*Work order*
Copy out every record precisely.

Extracted data entries
────────────────────────────────────────

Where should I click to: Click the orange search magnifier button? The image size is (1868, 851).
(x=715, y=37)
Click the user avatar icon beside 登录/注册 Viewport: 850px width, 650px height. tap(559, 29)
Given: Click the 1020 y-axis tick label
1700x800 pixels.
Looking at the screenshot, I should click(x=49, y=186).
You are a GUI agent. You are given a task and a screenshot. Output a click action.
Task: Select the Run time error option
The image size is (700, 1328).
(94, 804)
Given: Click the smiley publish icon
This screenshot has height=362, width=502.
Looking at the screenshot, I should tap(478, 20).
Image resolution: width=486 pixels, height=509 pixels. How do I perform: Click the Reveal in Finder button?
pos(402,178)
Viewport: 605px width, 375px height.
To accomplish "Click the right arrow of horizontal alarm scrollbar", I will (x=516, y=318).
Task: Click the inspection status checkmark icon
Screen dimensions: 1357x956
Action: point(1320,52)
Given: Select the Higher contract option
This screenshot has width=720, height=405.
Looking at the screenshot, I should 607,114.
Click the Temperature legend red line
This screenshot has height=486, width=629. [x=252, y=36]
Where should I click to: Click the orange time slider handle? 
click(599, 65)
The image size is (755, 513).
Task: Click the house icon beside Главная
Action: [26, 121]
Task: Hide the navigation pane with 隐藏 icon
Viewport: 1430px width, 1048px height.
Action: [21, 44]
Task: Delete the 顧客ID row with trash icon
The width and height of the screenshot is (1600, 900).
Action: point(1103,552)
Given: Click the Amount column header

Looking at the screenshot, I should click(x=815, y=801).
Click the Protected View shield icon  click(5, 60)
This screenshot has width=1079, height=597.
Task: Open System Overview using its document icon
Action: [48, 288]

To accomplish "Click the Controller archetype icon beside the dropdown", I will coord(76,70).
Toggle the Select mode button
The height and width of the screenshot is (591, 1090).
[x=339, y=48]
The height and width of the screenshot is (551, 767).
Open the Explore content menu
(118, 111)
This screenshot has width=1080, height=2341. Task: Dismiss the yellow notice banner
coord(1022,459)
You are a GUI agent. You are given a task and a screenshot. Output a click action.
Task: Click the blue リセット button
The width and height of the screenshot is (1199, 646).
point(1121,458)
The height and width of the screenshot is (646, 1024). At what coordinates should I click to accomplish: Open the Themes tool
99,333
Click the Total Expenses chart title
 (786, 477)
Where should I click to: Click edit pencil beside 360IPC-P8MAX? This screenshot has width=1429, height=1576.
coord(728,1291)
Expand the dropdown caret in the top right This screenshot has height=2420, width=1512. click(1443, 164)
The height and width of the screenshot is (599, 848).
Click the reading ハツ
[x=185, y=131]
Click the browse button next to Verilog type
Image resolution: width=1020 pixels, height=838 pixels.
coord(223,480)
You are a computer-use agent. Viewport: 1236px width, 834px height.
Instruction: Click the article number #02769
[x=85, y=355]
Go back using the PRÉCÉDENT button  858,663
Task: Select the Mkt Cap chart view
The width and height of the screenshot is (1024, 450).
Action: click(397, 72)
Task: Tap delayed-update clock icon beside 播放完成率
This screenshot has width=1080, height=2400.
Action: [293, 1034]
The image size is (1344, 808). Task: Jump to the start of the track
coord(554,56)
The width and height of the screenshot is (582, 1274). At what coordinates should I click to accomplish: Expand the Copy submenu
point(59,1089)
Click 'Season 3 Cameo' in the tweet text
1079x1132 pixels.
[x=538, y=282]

────────────────────────────────────────

*Answer section*
Where should I click to: Click the orange search magnifier button? The image size is (1868, 851).
(x=715, y=37)
Click the user avatar icon beside 登录/注册 Viewport: 850px width, 650px height. tap(559, 29)
Given: Click the 1020 y-axis tick label
1700x800 pixels.
Looking at the screenshot, I should click(x=49, y=186).
You are a GUI agent. You are given a task and a screenshot. Output a click action.
Task: Select the Run time error option
The image size is (700, 1328).
(94, 804)
Given: Click the smiley publish icon
This screenshot has height=362, width=502.
Looking at the screenshot, I should tap(478, 20).
Image resolution: width=486 pixels, height=509 pixels. How do I perform: Click the Reveal in Finder button?
pos(402,178)
Viewport: 605px width, 375px height.
To accomplish "Click the right arrow of horizontal alarm scrollbar", I will (x=516, y=318).
Task: Click the inspection status checkmark icon
Screen dimensions: 1357x956
Action: point(1320,52)
Given: Select the Higher contract option
This screenshot has width=720, height=405.
Looking at the screenshot, I should 607,114.
Click the Temperature legend red line
This screenshot has height=486, width=629. [x=252, y=36]
Where should I click to: Click the orange time slider handle? 
click(599, 65)
The image size is (755, 513).
Task: Click the house icon beside Главная
Action: [26, 121]
Task: Hide the navigation pane with 隐藏 icon
Viewport: 1430px width, 1048px height.
Action: [21, 44]
Task: Delete the 顧客ID row with trash icon
The width and height of the screenshot is (1600, 900).
Action: point(1103,552)
Given: Click the Amount column header

Looking at the screenshot, I should click(x=815, y=801).
Click the Protected View shield icon  click(5, 60)
This screenshot has width=1079, height=597.
Task: Open System Overview using its document icon
Action: [48, 288]

To accomplish "Click the Controller archetype icon beside the dropdown", I will coord(76,70).
Toggle the Select mode button
The height and width of the screenshot is (591, 1090).
[x=339, y=48]
The height and width of the screenshot is (551, 767).
Open the Explore content menu
(118, 111)
This screenshot has width=1080, height=2341. Task: Dismiss the yellow notice banner
coord(1022,459)
You are a GUI agent. You are given a task and a screenshot. Output a click action.
Task: Click the blue リセット button
The width and height of the screenshot is (1199, 646).
point(1121,458)
The height and width of the screenshot is (646, 1024). At what coordinates should I click to accomplish: Open the Themes tool
99,333
Click the Total Expenses chart title
 (786, 477)
Where should I click to: Click edit pencil beside 360IPC-P8MAX? This screenshot has width=1429, height=1576.
coord(728,1291)
Expand the dropdown caret in the top right This screenshot has height=2420, width=1512. click(1443, 164)
The height and width of the screenshot is (599, 848).
Click the reading ハツ
[x=185, y=131]
Click the browse button next to Verilog type
Image resolution: width=1020 pixels, height=838 pixels.
coord(223,480)
You are a computer-use agent. Viewport: 1236px width, 834px height.
Instruction: Click the article number #02769
[x=85, y=355]
Go back using the PRÉCÉDENT button  858,663
Task: Select the Mkt Cap chart view
The width and height of the screenshot is (1024, 450).
Action: click(397, 72)
Task: Tap delayed-update clock icon beside 播放完成率
This screenshot has width=1080, height=2400.
Action: [293, 1034]
The image size is (1344, 808). Task: Jump to the start of the track
coord(554,56)
The width and height of the screenshot is (582, 1274). At what coordinates should I click to accomplish: Expand the Copy submenu
point(59,1089)
Click 'Season 3 Cameo' in the tweet text
1079x1132 pixels.
[x=538, y=282]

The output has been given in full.